The “Off The Shelf” Lie


A lot of manufacturers are marketing their products as better, saying they don’t use “off the shelf” drivers, chips or whatever else they manufacture in house. But are in-house drivers or FPGA digital converters really “better” than the best drivers from Scanspeak or Vifa?  Is an in-house ladder dac automatically superior to the best chips from Analog Devices, Texas Instruments or others?  IMO, the end result may be superb either way, but I think manufacturers are just attempting to get audiophiles to knee jerk into believing off the shelf parts are inferior. In my experience, I haven’t found this to be true. I think it has more to do with the application than the parts. But reasonable minds may disagree. 

chayro

To the OP’s point:

I agree, implying ’better’ is an art form. However:

It certainly seems that makers can design and make a part or assembly of parts designed for specific parameters that don’t exist on the shelf, there are soooo many attributes of speaker’s performance for instance.

DACs, Resistors, Capacitors, Volume Controls .... good, better, best have and will always exist, so why cannot a maker push the line of best further down the road?

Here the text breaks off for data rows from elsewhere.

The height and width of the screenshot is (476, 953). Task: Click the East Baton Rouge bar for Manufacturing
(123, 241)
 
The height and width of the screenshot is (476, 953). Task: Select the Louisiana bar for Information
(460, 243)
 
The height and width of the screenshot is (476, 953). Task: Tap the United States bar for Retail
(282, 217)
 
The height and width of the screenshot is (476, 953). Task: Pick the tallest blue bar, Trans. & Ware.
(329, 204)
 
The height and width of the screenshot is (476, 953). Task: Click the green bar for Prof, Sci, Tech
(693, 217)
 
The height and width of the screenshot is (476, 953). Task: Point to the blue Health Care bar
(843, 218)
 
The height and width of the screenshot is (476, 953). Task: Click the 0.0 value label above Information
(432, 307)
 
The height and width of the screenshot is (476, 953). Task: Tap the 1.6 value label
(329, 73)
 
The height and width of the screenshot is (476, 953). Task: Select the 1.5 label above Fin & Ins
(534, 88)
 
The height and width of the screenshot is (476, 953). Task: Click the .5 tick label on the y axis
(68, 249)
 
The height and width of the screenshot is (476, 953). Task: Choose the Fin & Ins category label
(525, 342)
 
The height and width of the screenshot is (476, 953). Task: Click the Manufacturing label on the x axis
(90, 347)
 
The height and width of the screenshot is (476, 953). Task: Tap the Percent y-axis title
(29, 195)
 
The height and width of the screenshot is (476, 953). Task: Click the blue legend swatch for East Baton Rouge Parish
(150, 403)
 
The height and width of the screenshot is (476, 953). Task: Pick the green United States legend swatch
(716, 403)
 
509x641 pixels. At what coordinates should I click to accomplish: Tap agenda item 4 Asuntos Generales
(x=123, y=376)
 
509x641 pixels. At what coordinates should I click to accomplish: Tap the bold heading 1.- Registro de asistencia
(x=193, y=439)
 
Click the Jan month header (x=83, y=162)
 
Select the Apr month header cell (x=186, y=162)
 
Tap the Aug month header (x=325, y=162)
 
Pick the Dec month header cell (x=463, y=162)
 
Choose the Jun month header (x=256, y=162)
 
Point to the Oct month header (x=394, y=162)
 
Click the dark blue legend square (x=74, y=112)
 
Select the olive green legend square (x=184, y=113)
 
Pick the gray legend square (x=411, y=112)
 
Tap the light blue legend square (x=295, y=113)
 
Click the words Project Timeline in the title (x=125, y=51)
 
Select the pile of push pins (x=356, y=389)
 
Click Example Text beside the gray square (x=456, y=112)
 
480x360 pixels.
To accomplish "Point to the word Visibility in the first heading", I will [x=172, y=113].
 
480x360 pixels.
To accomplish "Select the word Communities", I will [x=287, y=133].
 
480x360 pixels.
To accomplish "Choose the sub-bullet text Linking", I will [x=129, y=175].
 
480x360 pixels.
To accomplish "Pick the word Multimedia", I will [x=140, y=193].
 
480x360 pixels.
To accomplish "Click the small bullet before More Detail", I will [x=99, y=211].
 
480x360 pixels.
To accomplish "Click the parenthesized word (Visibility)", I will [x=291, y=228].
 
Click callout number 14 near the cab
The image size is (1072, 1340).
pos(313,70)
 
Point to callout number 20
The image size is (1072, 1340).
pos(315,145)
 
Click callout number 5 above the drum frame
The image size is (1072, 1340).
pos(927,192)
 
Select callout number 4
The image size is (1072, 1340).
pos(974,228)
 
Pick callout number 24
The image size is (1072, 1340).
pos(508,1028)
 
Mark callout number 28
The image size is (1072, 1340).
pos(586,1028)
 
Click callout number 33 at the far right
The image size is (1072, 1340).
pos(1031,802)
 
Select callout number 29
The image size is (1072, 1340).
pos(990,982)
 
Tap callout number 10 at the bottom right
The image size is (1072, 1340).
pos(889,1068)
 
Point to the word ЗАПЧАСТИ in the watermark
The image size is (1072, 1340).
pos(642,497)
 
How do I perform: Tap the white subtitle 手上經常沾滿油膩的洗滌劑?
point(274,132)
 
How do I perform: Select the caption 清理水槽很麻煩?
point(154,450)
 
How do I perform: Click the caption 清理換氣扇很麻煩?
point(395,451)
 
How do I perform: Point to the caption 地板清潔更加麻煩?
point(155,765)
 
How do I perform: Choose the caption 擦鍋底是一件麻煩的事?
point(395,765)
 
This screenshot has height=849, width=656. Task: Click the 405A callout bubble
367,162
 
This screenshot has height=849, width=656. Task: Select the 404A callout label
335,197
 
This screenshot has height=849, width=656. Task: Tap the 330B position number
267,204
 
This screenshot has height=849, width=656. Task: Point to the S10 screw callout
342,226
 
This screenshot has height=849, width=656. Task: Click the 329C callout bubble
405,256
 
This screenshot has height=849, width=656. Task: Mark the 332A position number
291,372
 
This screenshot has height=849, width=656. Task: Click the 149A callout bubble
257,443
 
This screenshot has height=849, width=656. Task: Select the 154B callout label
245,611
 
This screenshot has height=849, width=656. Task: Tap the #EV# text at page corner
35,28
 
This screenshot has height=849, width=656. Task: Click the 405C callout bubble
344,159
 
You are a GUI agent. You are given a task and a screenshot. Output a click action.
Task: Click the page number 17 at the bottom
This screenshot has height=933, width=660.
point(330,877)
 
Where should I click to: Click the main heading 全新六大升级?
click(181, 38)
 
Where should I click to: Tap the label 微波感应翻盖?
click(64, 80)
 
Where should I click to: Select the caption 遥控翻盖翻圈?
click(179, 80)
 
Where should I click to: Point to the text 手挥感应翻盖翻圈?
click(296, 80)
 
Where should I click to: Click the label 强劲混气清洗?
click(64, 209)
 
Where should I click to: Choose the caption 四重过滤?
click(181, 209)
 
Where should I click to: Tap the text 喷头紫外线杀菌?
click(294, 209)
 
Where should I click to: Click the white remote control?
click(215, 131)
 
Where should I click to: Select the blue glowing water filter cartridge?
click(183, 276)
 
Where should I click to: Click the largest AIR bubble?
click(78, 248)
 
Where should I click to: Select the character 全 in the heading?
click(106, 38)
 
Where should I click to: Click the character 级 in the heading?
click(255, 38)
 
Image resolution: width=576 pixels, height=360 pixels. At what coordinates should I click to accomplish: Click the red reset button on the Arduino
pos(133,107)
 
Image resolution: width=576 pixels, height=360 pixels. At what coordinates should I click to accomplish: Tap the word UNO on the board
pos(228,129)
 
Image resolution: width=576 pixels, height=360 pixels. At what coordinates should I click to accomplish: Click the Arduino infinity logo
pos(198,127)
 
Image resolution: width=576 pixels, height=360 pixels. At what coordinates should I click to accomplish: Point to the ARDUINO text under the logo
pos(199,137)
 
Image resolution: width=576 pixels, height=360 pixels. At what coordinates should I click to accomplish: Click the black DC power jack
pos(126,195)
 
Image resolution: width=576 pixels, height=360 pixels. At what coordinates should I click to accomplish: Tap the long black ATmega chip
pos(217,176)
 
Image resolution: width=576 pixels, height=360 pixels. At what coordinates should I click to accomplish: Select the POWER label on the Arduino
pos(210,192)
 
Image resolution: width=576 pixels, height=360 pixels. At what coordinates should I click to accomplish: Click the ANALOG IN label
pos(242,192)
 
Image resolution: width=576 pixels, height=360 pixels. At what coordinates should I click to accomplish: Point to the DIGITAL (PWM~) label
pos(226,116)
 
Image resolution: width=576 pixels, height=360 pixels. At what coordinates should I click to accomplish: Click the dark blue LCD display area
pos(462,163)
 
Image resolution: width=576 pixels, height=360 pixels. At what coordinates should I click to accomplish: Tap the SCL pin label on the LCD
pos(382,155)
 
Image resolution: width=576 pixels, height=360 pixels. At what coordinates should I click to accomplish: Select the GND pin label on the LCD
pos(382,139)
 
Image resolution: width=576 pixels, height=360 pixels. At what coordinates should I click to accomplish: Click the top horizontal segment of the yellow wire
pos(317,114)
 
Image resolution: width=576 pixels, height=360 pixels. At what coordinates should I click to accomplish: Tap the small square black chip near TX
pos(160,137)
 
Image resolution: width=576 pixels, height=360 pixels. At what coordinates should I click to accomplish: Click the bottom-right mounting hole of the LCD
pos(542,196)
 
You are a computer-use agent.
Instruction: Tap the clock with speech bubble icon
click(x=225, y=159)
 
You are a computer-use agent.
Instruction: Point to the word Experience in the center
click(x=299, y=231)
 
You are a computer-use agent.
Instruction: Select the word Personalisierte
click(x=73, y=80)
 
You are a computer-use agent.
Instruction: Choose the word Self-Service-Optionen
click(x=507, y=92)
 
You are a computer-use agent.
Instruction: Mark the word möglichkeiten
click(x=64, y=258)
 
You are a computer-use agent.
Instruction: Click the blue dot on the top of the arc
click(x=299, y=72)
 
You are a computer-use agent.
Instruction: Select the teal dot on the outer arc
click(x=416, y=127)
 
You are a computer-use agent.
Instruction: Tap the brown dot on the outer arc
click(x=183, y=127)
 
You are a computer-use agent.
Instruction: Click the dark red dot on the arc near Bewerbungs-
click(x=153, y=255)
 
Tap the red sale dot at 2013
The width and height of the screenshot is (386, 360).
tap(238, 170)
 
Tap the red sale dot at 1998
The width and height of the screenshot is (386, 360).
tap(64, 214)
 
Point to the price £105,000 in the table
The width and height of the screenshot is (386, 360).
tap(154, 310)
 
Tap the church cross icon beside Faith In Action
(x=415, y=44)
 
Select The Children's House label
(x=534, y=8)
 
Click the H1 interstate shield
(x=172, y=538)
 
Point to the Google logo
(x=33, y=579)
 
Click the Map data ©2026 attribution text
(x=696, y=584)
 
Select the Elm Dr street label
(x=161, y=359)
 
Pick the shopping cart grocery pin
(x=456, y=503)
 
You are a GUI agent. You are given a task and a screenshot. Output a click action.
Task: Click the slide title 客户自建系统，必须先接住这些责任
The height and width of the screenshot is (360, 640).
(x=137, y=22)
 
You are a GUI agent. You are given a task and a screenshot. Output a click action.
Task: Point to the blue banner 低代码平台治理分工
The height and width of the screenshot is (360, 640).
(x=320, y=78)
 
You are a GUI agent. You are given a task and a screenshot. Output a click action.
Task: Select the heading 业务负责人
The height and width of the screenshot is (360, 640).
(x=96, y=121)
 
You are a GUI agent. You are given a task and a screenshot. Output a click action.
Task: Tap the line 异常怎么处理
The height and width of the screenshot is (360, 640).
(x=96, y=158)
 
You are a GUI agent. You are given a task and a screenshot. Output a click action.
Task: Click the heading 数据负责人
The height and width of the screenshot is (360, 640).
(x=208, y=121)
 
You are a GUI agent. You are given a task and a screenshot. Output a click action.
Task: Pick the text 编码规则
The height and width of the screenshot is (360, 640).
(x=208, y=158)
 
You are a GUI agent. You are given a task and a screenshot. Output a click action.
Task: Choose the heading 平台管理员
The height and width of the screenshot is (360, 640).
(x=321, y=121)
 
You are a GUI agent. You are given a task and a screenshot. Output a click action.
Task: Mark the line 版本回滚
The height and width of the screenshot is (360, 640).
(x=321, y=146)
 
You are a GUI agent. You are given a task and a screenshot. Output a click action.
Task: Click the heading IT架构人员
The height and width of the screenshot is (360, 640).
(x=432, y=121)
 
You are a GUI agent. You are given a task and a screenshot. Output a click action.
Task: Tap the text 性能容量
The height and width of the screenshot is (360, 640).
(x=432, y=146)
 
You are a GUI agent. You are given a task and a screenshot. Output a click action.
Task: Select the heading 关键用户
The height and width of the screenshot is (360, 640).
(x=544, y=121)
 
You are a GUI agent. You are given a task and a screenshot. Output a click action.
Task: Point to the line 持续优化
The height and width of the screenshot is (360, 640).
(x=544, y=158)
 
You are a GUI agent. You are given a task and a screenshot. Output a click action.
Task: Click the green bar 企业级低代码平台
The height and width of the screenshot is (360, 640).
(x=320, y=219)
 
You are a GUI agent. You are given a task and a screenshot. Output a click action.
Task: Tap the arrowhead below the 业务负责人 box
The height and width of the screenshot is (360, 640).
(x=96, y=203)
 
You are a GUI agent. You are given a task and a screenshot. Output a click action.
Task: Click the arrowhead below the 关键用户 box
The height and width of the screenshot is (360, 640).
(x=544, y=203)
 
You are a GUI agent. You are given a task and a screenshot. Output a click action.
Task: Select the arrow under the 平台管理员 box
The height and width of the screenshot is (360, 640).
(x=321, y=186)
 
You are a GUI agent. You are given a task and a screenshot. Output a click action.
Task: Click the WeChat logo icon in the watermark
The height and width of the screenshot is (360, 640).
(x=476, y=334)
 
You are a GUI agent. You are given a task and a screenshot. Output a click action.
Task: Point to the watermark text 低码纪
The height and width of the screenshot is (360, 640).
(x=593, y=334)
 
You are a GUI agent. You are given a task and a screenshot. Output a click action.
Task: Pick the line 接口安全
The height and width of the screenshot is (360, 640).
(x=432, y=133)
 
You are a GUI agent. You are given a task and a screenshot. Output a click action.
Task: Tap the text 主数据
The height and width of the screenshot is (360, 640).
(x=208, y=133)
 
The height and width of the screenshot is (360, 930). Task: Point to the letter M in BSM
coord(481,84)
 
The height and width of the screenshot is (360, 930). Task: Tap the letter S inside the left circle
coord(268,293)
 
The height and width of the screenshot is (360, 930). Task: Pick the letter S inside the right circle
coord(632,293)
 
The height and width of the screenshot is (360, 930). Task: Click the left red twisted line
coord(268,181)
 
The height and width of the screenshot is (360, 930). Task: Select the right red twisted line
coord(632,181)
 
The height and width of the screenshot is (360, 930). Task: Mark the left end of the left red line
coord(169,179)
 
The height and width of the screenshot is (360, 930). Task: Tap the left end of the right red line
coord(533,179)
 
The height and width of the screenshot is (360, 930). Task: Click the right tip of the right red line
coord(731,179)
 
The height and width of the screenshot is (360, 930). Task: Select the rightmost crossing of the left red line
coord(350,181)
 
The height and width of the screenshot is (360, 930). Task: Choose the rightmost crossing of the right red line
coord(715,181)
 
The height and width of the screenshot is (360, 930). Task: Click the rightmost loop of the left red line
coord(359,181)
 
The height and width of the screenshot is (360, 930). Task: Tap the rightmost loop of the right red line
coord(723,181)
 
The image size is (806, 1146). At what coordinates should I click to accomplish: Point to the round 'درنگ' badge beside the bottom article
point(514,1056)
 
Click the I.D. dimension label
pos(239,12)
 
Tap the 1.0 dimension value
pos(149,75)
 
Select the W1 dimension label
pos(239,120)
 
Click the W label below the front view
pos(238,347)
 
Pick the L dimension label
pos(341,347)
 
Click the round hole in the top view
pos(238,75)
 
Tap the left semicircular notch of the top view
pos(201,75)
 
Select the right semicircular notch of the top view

Knowing what to believe is a hard job.

My first wife Nancy used to write ADs for Real Estate. She came up with some Doosies. Reading ADs in the Paper, she would sometimes bust out laughing, knowing 'nearby burbling brook' meant 'water in the basement'.

 

But are in-house drivers or FPGA digital converters really “better” than the best drivers from Scanspeak or Vifa? 

”BETTER” could be used objectively (measurable) or subjectively (opinion), the latter would give marketers wide latitude. 

 

@elliottbnewcombjr

I do not mean to be insensitive to those afflicted with Celiac Disease. My point is that 99.5% of us have no reason to worry about gluten except that seeing it on cereal boxes may trigger some of us to purchase. I should have used something like "organic" as a better example of food marketing jive talk as it relates to HiFi jive talking.

 

The speaker drivers are really not that special. They aren't some 'space age' technology. They are a simple device with minimum working parts. The basic design has been used for decades and easily modified especially with todays CNC capabilities available for close tolerance machine work. So yes, Scanspeak can make as good a speaker as anyone can. All the same materials are available to all the manufacturers. So no, it's not rocket science.

 

Scanspeak does not make drivers anything like those Richard Vandersteen manufactures himself, nor does anyone else. 

Danny Richie designed the planar-magnetic driver he incorporates in some of his speaker models, having it manufactured for GR Research. It is an improved version of the no-longer available NEO 3 tweeter. Scanspeak makes no such driver, and never has.

Both Magnepan and Eminent Technology manufacture their own planar/magnetic drivers, but p-m’s are not "normal" ("cone") drivers. I consider the ET LFT (Linear Field Transducer) driver superior to any and all cone drivers.

And then there are electrostatics, all of which are far more transparent than the vast majority of cone drivers. Scanspeak does not make an electrostatic driver, nor does SEAS.